E anche questa volta mi sono arrabbiata, ma per altri motivi. Le difficoltà e l'assenza di agevolazioni per chi, come i cittadini

sardi, non hanno la possibilità di spostarsi in treno, e la mancanza di rispetto per gli elettori, che vengono costantemente

raggirati, presi in giro e maltrattati dalla classe politica il cui interesse primario riguarda esclusivamente l'ocupazione di una

sedia a Palazzo, sono solo la punta di un iceberg che va ad intaccare quella che è la dignità e l'intelligenza del popolo italiano.

E questo si è visto in tutte le fasi di questa snervante, patetica campagna elettorale, costruita totalmente sul pressapochismo,

sulle facili promesse e sulle contraddizioni nelle proposte e nei programmi. Roba da cadere dalla sedia, come quando ho letto dei

poveri pensionati in fila per ritirare il rimborso dell'Imu. E tutto questo ha avuto un'immediata ed evidente ripercussione sul

senso di coerenza dell'elettore che ha vagato spaesato, chiedendo consigli e pareri a destra e a manca on e offline, fino all'ultimo

minuto prima di entrare nel seggio.

Le ho viste e le ho osservate le facce della gente che, davanti alla porta di ingresso del proprio seggio elettorale, fissavano con

sguardo perso i simboletti colorati appositamente affissi per ricordare all'elettore le possibilità di scelta. Facce impaurite che si

chiedevano "e mò a chi lo do sto voto", facce incerte intente a votare "il meno peggio" ma di fatto poco convinte su chi realmente

fosse questo "meno peggio". Scenari davvero inquietanti, surreali come i quadri di Salvador Dalì, contorti come le tavole di

Escher, come quelle scale che da qualsiasi parte le prendi non ti portano da nessuna parte. Totalmente fuori dalla realtà.

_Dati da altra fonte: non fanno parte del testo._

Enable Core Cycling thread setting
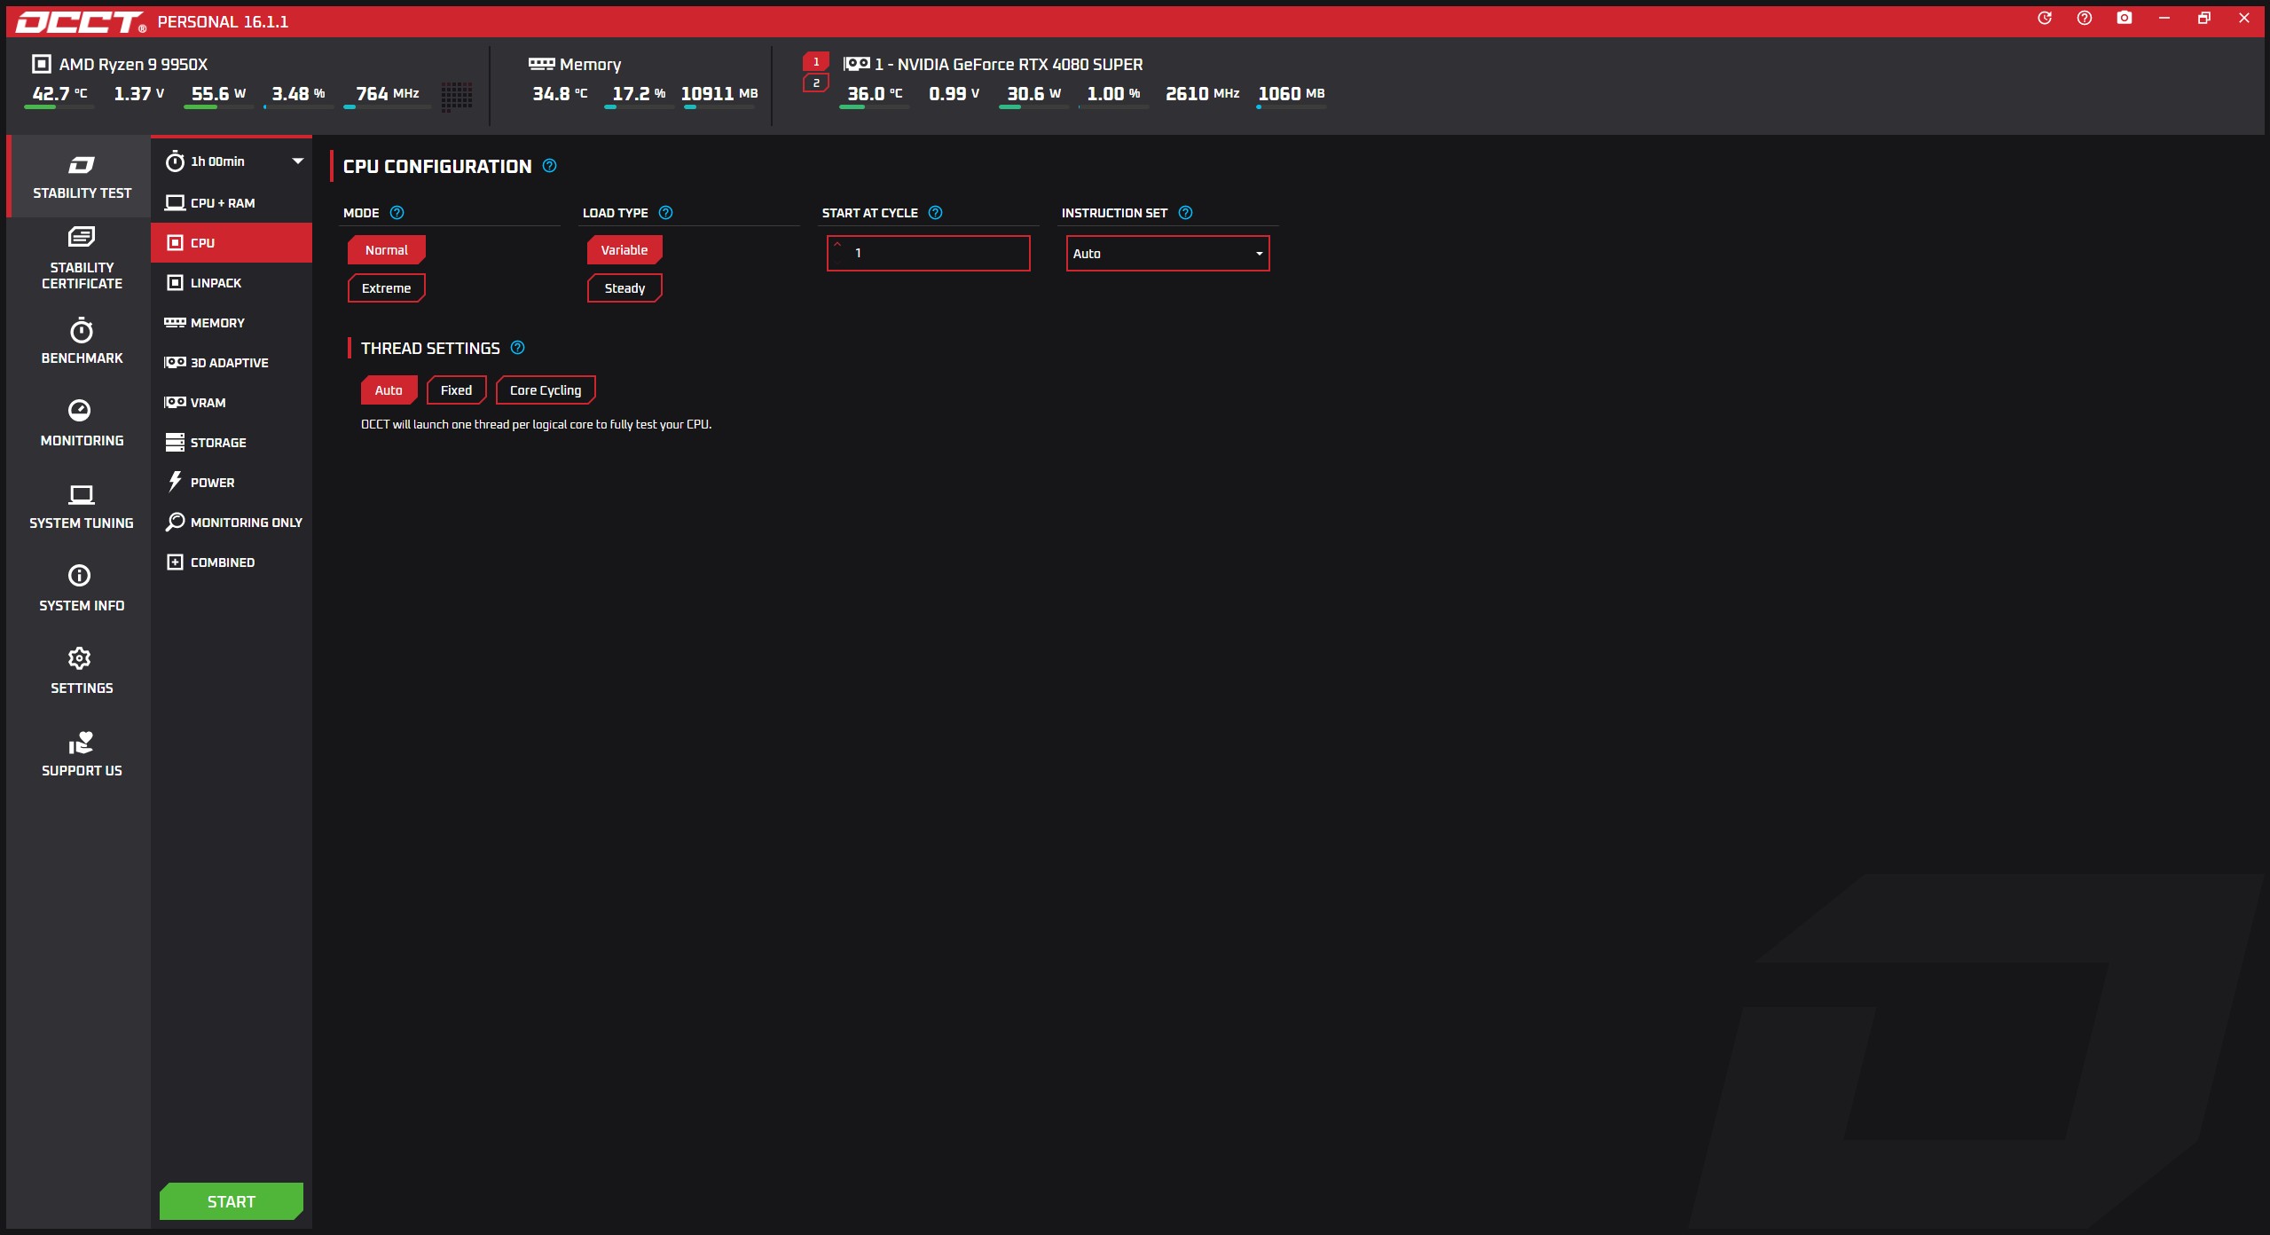This screenshot has width=2270, height=1235. coord(546,390)
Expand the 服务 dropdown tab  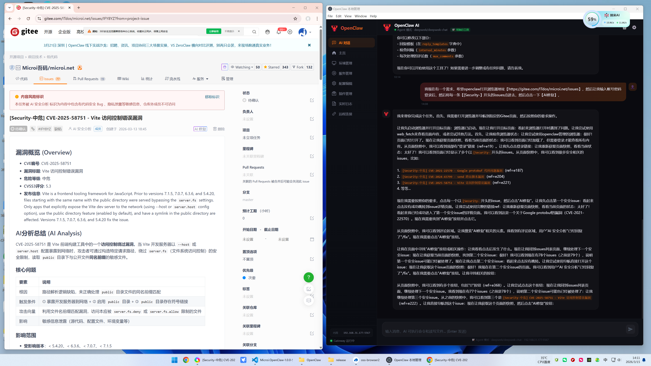click(200, 79)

Ho seguito il movimento degli elettori su Facebook e Twitter e devo dire che, anzichè assistere a una sana riflessione sulla

situazione politica e sulle opzioni di scelta, ha prevalso lo sdegno, la stanchezza generalizzata verso una situazione che da troppo

tempo ci tiene in ostaggio, costringendoci a sacrifici quotidiani e austerity, mentre dall'altra parte, quella dove risiedono i

potenti, feste di palazzo e benefit rappresentano solo una parte dello spreco che ha caratterizzato l'Italia di questi decenni.

Io stessa ho deciso all'ultimo secondo, tappandomi il naso e lasciando fare anche un pò all'istinto primordiale di sopravvivenza,

ma in un paese civile e democratico non dovrebbe funzionare così, perchè i programmi dovrebbero essere chiari e le persone

oneste, cosa che nel nostro paese sembra ormai pura utopia. E i titoli della stampa straniera di questi giorni rendono bene l'idea

della situazione vista dall'esterno.

E adesso che abbiamo i risultati, ora che si parla di alleanze improbabili e di mosse strategiche per rendere finalmente

governabile l'Italia, l'elettore continua a manifestare la propria stanchezza e il proprio disprezzo verso una classe politica che

non sa dove sbattere la testa. E mentre in Rete si diffondono a macchia d'olio i movimenti #emigriamo e #viadallItalia, assieme

ad un generalizzato senso di frustrazione, chi resta non può far altro che accettare a testa bassa ciò che sta accadendo e stare a

guardare, assistendo così al lento e inesorabile declino del nostro, ormai andato, senso della realtà.